A JBS registrou lucro líquido de US$ 415 milhões no quarto trimestre de 2025 , uma alta de 1% em relação ao mesmo período de 2024, conforme divulgado pela companhia na quarta-feira, 25, após o fechamento do mercado financeiro. A receita líquida somou US$ 23,06 bilhões, representando um crescimento de 15% na comparação anual.
O Ebitda ajustado da JBS recuperou 7,1% no trimestre, totalizando US$ 1,72 bilhão, enquanto a margem caiu de 9,2% para 7,4%, uma variação de 1,8 ponto percentual. O lucro por ação permanece estável em US$ 0,39.
Na mesma base de comparação, o lucro operacional ajustado teve queda de 15,4%, chegando a US$ 1,09 bilhão. Segundo o CEO global da JBS, Gilberto Tomazoni, o desempenho foi consistente, mesmo diante de um cenário mais desafiador. “Crescemos em todos os negócios, o que demonstra a vitalidade da companhia”, destacou.
A principal pressão sobre os resultados veio do aumento dos custos do gado na América do Norte, em um contexto de oferta restrita, o que comprimiu as margens e limitou o avanço do Ebitda consolidado.

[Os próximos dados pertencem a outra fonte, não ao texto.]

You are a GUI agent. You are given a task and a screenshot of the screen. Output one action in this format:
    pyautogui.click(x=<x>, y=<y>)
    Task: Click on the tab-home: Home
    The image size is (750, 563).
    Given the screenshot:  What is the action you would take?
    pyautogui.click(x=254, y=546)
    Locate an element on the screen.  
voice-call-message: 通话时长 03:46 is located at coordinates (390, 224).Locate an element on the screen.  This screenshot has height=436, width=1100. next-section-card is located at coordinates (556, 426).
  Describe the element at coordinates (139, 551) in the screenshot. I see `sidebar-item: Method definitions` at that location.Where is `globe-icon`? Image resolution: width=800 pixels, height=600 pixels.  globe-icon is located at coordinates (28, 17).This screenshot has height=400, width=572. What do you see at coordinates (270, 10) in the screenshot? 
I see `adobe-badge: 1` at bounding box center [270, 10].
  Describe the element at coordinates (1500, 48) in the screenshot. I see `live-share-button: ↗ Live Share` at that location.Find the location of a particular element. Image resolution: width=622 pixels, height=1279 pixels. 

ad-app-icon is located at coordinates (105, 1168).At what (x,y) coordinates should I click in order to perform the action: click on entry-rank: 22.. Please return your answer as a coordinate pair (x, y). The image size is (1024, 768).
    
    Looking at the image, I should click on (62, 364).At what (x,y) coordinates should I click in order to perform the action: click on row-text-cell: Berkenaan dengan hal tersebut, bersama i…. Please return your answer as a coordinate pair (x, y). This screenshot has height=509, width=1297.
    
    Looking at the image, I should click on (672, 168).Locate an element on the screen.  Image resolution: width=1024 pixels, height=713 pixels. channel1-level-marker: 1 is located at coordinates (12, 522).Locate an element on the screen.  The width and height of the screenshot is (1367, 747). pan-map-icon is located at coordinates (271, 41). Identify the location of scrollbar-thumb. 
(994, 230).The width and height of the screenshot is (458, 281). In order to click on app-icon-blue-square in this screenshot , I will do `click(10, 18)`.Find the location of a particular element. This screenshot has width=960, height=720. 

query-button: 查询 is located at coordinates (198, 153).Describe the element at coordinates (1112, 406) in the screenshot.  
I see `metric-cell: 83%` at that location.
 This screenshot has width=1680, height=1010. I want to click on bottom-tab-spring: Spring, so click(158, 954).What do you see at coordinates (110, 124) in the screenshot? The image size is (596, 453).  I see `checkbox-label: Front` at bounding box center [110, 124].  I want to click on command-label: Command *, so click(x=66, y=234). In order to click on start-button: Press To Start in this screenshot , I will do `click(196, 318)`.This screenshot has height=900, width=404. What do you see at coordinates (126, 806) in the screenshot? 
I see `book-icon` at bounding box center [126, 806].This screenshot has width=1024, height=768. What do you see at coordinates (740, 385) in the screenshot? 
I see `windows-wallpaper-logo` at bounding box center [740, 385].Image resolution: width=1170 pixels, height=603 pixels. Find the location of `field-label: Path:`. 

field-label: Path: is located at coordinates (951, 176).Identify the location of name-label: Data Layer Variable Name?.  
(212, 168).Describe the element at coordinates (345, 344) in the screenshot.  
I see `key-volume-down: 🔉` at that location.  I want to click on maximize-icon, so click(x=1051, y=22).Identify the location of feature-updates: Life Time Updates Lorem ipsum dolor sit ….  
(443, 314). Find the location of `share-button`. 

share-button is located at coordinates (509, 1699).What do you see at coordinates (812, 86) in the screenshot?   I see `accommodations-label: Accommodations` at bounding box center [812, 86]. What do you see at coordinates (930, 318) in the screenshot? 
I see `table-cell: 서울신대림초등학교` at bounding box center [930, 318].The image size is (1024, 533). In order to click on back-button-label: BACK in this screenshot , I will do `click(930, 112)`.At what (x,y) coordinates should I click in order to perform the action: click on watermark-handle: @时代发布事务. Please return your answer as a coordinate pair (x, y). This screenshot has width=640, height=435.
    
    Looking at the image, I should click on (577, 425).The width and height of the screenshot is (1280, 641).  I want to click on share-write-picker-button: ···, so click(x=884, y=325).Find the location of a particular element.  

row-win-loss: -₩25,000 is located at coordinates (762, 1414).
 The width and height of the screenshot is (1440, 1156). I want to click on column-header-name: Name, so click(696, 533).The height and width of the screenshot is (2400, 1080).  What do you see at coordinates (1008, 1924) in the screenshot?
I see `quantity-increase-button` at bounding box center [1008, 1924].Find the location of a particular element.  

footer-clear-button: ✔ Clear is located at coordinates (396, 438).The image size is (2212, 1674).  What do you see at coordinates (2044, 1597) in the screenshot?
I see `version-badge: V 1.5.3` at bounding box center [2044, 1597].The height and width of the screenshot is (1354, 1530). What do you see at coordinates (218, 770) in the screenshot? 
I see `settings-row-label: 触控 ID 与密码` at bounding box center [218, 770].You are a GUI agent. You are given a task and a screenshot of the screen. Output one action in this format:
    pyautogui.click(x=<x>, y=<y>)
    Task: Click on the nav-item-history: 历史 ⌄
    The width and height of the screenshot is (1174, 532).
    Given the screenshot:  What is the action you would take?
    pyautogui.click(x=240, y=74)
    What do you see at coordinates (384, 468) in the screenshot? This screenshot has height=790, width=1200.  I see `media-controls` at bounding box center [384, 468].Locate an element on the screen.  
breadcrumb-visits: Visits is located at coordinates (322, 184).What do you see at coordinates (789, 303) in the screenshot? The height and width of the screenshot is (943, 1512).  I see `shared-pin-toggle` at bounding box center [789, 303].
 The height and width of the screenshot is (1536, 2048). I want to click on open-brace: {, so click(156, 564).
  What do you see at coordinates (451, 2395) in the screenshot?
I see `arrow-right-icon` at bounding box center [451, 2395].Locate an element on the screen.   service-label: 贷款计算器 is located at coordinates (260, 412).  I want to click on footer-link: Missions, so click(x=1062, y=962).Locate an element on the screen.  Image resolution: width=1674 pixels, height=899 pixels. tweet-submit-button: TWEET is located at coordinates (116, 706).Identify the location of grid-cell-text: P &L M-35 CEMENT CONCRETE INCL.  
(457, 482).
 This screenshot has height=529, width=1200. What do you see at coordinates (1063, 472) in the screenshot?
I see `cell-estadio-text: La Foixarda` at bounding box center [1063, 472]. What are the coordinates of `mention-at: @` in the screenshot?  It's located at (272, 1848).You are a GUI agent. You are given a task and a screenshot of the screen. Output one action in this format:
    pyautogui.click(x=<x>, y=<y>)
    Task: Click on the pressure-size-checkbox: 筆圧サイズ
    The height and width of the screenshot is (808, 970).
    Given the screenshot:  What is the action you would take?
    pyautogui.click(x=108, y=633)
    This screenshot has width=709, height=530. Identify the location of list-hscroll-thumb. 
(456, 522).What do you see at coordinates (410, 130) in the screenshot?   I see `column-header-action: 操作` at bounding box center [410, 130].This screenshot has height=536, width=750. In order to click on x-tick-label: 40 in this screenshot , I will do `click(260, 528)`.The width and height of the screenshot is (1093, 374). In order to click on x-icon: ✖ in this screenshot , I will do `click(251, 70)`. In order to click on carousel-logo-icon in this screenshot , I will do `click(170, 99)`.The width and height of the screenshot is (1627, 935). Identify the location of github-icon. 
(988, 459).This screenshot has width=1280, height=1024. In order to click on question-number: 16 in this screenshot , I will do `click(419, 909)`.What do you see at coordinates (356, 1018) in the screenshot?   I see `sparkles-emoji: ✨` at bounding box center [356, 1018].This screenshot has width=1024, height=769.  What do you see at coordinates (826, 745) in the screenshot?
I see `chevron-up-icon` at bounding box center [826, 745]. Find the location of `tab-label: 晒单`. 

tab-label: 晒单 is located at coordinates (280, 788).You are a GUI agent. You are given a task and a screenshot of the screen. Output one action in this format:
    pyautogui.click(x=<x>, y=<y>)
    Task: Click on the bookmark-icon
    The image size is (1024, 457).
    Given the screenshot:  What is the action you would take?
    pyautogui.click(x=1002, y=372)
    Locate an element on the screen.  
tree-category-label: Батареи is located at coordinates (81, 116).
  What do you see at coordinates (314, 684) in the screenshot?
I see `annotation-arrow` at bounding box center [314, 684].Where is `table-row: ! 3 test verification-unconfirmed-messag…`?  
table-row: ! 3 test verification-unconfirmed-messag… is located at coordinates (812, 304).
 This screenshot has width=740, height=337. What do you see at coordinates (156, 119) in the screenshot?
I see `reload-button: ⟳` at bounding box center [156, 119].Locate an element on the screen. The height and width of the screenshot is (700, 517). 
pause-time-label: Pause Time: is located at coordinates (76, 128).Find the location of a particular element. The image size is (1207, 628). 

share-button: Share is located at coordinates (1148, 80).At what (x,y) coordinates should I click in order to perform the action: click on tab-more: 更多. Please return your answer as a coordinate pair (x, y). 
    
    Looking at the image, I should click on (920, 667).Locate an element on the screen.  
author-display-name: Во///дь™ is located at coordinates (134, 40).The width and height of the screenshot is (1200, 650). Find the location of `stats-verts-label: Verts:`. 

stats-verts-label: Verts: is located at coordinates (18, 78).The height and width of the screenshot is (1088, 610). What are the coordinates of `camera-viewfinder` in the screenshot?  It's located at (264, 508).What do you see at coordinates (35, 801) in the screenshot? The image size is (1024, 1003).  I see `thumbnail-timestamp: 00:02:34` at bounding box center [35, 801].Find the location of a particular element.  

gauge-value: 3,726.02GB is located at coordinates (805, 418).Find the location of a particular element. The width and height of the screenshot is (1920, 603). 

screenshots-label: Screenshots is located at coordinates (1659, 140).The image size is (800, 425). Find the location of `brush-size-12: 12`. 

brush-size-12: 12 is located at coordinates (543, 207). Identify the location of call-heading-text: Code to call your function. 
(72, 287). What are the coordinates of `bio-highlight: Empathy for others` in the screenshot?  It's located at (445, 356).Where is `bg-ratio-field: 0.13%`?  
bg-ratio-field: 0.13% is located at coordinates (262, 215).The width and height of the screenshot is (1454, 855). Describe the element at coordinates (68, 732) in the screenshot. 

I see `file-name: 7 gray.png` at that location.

Apesar dos desafios, a JBS manteve forte geração de caixa. O fluxo de caixa livre atingiu US$ 990 milhões no trimestre. A alavancagem encerrou o período em 2,39 vezes dívida líquida/Ebitda, acima das 1,89 vezes registradas um ano antes, mas ainda alinhada à meta de longo prazo. A dívida líquida somou US$ 16,32 bilhões ao final de dezembro, alta de 20% frente aos US$ 13,58 bilhões do ano anterior.
O CFO Guilherme Cavalcanti ressaltou que cerca de um terço da dívida após 2050 e que a empresa conta com "praticamente cinco anos sem amortizações relevantes", o que amplia a flexibilidade para enfrentar eventuais períodos de maior volatilidade.
No acumulado de 2025, a JBS obteve lucro líquido de US$ 2,02 bilhões, alta de 15% ante os US$ 1,77 bilhão de 2024. A receita líquida somou US$ 86,18 bilhões, avanço de 12% em relação ao ano anterior. O Ebitda ajustado totalizou US$ 6,83 bilhões, queda de 5%, com margem de 7,9%, recuo de 1,4 ponto percentual.
O lucro por ação subiu 15%, para US$ 1,89, enquanto o retorno sobre o patrimônio (ROE) atingiu 25,3% no período. A geração de caixa livre no ano foi de US$ 400 milhões, abaixo dos US$ 2,33 bilhões registrados em 2024, refletindo maior consumo de capital de giro e investimentos.